Breast conserving therapy vs mastectomy for larger tumours
- Emily Banks1
© Current Science Ltd 2000
Published: 1 December 2000
KeywordsBreast conserving therapy mastectomy randomised controlled trial stage II
Previous randomised controlled trials have shown that breast conserving therapy is as effective as mastectomy in the treatment of breast cancers measuring 2 cm or smaller. Evidence of the effectiveness of breast conserving therapy in the longer term for women with larger tumours is limited.
To compare the effectiveness of breast conserving therapy with that of mastectomy in women with stage I-II tumours, in terms of survival, time to the occurrence of distant metastases and time to locoregional recurrence before the occurrence of distant metastases.
The results of this trial form part of the continuing process of clarifying and tailoring appropriate treatment options for women with breast cancers larger than 2 cm (stage II disease). The finding of similar survival rates and time to occurence of distant metastases in women randomised to breast conserving treatment (compared to those randomised to modified radical mastectomy) is reassuring, although the finding of a substantially and significantly higher risk of locoregional recurrence in the breast conservation arm highlights the need for caution in interpreting these results. The results from this small trial cannot exclude important but moderate differences in survival and time to occurence distant metastases between the groups (for example, the 95% confidence intervals for the relative hazard include 1.3 for both of these outcomes).
This is a multicentre randomised controlled trial of 868 women with clinical stage I or II disease. Of the 868 women, 80% had tumours measuring 2.1-5.0 cm. Women were randomised to modified radical mastectomy or to breast conserving therapy, consisting of lumpectomy (with an attempted margin of 1 cm of healthy tissue) and axillary clearance, followed by radiotherapy to the breast and a supplementary dose to the tumour bed. Patients were stratified by participating centre, stage of cancer (I or II) and by menopausal status. Analysis was by intention to treat. Follow-up continued for a median of 13.4 years.
There was no significant difference in overall survival between the groups. Ten year survival was 66.1% (95% confidence interval (CI) 61.4%-70.7%) for patients assigned to the mastectomy group and 65.2% (59.7%-70.7%) for women assigned to breast conserving therapy. The hazard ratio (Cox proportional hazards model) was 1.13 (0.92-1.39) following adjustment for tumour size, axillary lymph node status and age. There was no evidence of a significant difference between the groups in terms of time to the occurrence of distant metastases. Distant-metastases-free survival at 10 years was 66.3% (61.6%-70.9%) for women in the mastectomy group and 60.5% (55.8%-65.2%) for women in the breast conserving group (P= 0.24). Adjustment for tumour size, lymph node status and age resulted in a hazard ratio of 1.09 (0.88-1.35). Locoregional recurrence before the diagnosis of distant metastases was significantly more common in women assigned to breast conserving therapy compared to those assigned to mastectomy. The locoregional recurrence rate at 10 years was 19.7% (15.4%-24.0%) in the breast conservation group compared to 12.2% (8.7%-15.7%), and this resulted in a hazard ratio of 1.64 (1.12-2.38) following adjustment.

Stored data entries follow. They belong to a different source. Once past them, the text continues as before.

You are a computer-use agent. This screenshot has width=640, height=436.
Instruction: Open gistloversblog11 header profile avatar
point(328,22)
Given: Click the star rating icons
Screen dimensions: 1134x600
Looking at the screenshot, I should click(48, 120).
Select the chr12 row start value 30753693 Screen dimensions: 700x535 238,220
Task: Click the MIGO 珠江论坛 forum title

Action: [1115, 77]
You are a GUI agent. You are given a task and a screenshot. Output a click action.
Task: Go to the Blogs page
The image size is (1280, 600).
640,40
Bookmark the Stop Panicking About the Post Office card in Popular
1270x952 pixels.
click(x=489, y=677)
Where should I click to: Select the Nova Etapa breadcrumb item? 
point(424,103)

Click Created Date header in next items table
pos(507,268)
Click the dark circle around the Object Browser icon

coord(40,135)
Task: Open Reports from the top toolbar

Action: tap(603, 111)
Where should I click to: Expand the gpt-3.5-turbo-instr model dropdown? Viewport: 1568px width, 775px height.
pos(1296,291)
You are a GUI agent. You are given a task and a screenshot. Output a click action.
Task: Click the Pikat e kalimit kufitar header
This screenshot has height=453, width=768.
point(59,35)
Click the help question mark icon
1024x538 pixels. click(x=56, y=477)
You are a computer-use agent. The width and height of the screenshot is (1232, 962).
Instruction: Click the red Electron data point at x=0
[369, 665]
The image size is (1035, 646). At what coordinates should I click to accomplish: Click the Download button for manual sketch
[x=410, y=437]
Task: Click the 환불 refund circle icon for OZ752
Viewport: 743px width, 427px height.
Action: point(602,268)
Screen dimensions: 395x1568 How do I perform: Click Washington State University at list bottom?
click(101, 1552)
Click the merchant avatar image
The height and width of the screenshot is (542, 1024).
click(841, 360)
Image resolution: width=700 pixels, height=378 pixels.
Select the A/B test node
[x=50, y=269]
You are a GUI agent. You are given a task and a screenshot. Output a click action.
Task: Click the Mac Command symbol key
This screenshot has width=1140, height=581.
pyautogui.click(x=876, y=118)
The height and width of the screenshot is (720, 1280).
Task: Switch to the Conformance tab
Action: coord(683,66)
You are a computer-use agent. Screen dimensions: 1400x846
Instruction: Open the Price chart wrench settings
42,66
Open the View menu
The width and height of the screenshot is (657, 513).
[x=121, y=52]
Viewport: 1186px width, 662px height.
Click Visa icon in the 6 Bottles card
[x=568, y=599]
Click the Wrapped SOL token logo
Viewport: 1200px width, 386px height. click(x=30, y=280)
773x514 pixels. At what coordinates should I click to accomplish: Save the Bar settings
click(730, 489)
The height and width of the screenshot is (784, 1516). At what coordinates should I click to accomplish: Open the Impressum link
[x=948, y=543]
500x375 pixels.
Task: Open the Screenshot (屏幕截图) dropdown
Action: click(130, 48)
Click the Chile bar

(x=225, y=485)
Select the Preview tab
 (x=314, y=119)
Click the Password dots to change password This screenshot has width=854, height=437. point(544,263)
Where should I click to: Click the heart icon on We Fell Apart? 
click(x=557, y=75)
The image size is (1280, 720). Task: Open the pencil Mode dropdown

This trial showed no significant difference in survival and time to occurrence of distant metastases in women assigned to breast conserving therapy compared to those assigned to mastectomy. The great majority of women in the trial had stage II breast cancer and this study therefore provided evidence that breast conserving therapy is a feasible option in women with tumours over 2 cm in size. The greater risk of locoregional recurrence in patients assigned to breast conserving therapy should be considered. The small number of patients with locoregional recurrence did not permit a formal analysis of which risk factors were associated with recurrence. The higher risk of locoregional recurrence was not of sufficient magnitude to cause a substantial difference in rates of distant metastases and overall survival. Patients in the trial were enrolled from May 1980 to May 1986 and since then there have been changes to breast cancer treatment. In particular, contemporary practice means that more attention is paid to microscopic completeness of tumour excision.